Lettere e racconti di un Cavallerizzo.
Atto Unico
Presentazione
e introduzione
Una piccola
commedia (un attore, una comparsa, un atto unico), scritta con le parole delle lettere che il
Conte Francesco Maria Zambeccari, da Napoli,
spedì al fratello Alessandro, a
Bologna. Francesco, dal 10 luglio 1708 è a Palazzo Reale, ..............
come
dignitario sopraintendente delle scuderie di corte, cioè come
Cavallerizzo, a servizio del ViceRè,
il cardinale Vincenzo Grimani, terzo ViceRè del Regno di Napoli da un
anno sotto il dominio austriaco. Da quel
luglio del 1708, tutti i martedì, fino
all’estate del 1719, quando lascerà la città partenopea per Milano, Francesco
scrive al fratello Alessandro, il maggiore di casa, rimasto a Bologna ad
amministrare i beni familiari. Le lettere, trattandosi di una corrispondenza
familiare e privata (fatte salve le convenienze che l’etichetta nobiliare
imponeva), sono scritte in modo schietto e vivace e utilizzano un linguaggio semplice, confidenziale, quotidiano,
a volte non privo di scurrilità.
Francesco
dimostra di essere di carattere aperto, ironico e ciarliero e parla di quello
che gli accade nella vita di tutti i giorni: dagli acciacchi fisici alle ricette casalinghe per guarirli o a
quelle adottate per preservarsi dalle pestilenze degli animali; dalla richiesta
di denari (per esempio, perché preso
dalla necessità di comprare dei panni che lo proteggano dal freddo invernale - e scopriamo anche che a maggio, nel
napoletano poteva nevicare!), alle lamentele per il persistente mancato arrivo
del mensile familiare (quello appunto che Alessandro doveva mandargli, ma che
non arrivava mai e, causa questi gravi ritardi,
il povero Francesco si trovava costretto a chiedere prestiti in giro
sapendo già che non poteva onorarne la restituzione tanto che quando usciva di
casa doveva svicolare furtivo per
evitare i creditori, lui il Cavallerizzo, il nobile Zambeccari, e speriamo che
il ViceRè non lo venga mai a sapere!). E poi, più volte, nelle lettere parla di odoroso tabacco (il suo preferito? il
mezza grana lavato!), di corrieri e di posta, di ducati, di scudi e di fiorini,
di scatole di tartaruga e di retine per la testa o di bastoni col pomo, di guerra e di flotte armeggiate, di città
bombardate, di turchi, di armistizi, di miracoli, di contenziosi legali (in
corso a Roma da anni) e quindi di procuratori e di cose giuridiche e della
necessità di elargire mance per ostentare una inesistente agiatezza economica
che doveva servire ad acquisire quel prestigio e quell’ autorevolezza che
potessero tornare utili nell’influenzare le soluzioni delle questioni legali.

—————

__Compito assegnato 1__. Restituisci per favore, identiche, le righe dei record dalla prima fino a quella che contiene "Like the A84", entrambe incluse.
I record non hanno alcun legame con il brano.

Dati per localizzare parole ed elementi
—————

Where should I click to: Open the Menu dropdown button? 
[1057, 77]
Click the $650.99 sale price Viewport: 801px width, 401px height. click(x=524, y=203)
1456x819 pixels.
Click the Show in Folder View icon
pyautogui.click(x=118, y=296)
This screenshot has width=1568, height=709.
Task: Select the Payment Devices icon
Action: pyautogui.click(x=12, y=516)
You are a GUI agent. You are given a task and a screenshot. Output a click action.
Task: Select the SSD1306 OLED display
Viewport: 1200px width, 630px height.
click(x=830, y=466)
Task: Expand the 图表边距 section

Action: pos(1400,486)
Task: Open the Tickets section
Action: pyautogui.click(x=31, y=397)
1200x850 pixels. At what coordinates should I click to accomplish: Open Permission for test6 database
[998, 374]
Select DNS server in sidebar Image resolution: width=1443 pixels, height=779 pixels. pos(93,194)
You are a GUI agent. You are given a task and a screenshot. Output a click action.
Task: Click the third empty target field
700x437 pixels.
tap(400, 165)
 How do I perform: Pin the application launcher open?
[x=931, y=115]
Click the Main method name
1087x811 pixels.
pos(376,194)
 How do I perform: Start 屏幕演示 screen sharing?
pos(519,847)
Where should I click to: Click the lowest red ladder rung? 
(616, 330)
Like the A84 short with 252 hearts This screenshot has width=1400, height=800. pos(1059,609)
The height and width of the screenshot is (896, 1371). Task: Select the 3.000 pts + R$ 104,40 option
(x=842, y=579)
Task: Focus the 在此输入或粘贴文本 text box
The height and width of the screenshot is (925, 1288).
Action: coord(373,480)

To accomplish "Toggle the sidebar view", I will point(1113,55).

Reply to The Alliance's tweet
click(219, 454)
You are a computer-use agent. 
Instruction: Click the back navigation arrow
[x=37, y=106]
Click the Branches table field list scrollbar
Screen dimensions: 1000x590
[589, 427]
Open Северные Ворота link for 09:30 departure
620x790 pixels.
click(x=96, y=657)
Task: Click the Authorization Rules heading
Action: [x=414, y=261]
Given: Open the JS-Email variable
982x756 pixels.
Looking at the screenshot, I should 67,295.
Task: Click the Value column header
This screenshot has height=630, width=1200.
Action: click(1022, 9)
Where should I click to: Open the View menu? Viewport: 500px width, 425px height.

—————

__Compito assegnato 2__. Ritrascrivi fedelmente il brano da "Lettere e racconti" a "Palazzo Reale, ..............", estremi inclusi.

__Risposta completa 1__.
Where should I click to: Open the Menu dropdown button? 
[1057, 77]
Click the $650.99 sale price Viewport: 801px width, 401px height. click(x=524, y=203)
1456x819 pixels.
Click the Show in Folder View icon
pyautogui.click(x=118, y=296)
This screenshot has width=1568, height=709.
Task: Select the Payment Devices icon
Action: pyautogui.click(x=12, y=516)
You are a GUI agent. You are given a task and a screenshot. Output a click action.
Task: Select the SSD1306 OLED display
Viewport: 1200px width, 630px height.
click(x=830, y=466)
Task: Expand the 图表边距 section

Action: pos(1400,486)
Task: Open the Tickets section
Action: pyautogui.click(x=31, y=397)
1200x850 pixels. At what coordinates should I click to accomplish: Open Permission for test6 database
[998, 374]
Select DNS server in sidebar Image resolution: width=1443 pixels, height=779 pixels. pos(93,194)
You are a GUI agent. You are given a task and a screenshot. Output a click action.
Task: Click the third empty target field
700x437 pixels.
tap(400, 165)
 How do I perform: Pin the application launcher open?
[x=931, y=115]
Click the Main method name
1087x811 pixels.
pos(376,194)
 How do I perform: Start 屏幕演示 screen sharing?
pos(519,847)
Where should I click to: Click the lowest red ladder rung? 
(616, 330)
Like the A84 short with 252 hearts This screenshot has width=1400, height=800. pos(1059,609)

__Risposta completa 2__.
Lettere e racconti di un Cavallerizzo.
Atto Unico
Presentazione
e introduzione
Una piccola
commedia (un attore, una comparsa, un atto unico), scritta con le parole delle lettere che il
Conte Francesco Maria Zambeccari, da Napoli,
spedì al fratello Alessandro, a
Bologna. Francesco, dal 10 luglio 1708 è a Palazzo Reale, ..............